**Your instructions:**
Pull out every line below that contains the word "will".

**Dataset excerpts:**
.....
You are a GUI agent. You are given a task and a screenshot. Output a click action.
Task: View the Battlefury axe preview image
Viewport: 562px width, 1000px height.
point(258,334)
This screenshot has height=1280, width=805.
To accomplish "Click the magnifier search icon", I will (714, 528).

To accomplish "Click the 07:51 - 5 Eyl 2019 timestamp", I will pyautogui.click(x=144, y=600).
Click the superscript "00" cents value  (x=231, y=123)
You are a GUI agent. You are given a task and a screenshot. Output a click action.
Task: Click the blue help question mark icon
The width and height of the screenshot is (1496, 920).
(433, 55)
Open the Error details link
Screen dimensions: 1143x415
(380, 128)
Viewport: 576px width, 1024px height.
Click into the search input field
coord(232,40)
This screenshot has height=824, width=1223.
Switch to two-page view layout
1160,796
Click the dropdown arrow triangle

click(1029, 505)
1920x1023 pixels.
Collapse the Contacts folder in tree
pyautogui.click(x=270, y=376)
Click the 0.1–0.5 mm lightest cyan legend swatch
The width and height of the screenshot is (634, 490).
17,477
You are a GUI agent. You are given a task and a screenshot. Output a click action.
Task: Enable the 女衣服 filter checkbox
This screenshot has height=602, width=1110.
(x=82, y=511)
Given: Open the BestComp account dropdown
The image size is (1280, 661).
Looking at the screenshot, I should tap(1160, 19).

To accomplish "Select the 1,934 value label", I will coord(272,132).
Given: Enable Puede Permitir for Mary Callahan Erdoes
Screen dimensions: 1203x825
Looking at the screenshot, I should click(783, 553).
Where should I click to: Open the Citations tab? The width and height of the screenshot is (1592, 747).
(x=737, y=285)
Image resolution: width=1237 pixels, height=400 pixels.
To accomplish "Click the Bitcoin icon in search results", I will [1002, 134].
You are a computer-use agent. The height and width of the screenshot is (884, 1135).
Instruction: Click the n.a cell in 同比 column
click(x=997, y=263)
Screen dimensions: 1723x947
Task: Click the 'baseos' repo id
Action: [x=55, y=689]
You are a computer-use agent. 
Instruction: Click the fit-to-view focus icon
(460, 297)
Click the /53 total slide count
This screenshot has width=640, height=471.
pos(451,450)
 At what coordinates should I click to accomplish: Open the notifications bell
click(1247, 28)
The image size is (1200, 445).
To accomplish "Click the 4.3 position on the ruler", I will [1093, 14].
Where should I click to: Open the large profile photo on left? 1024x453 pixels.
.....
**Output of the task:**
To accomplish "Click the magnifier search icon", I will (714, 528).
To accomplish "Click the 07:51 - 5 Eyl 2019 timestamp", I will pyautogui.click(x=144, y=600).
To accomplish "Select the 1,934 value label", I will coord(272,132).
To accomplish "Click the Bitcoin icon in search results", I will [1002, 134].
To accomplish "Click the 4.3 position on the ruler", I will [1093, 14].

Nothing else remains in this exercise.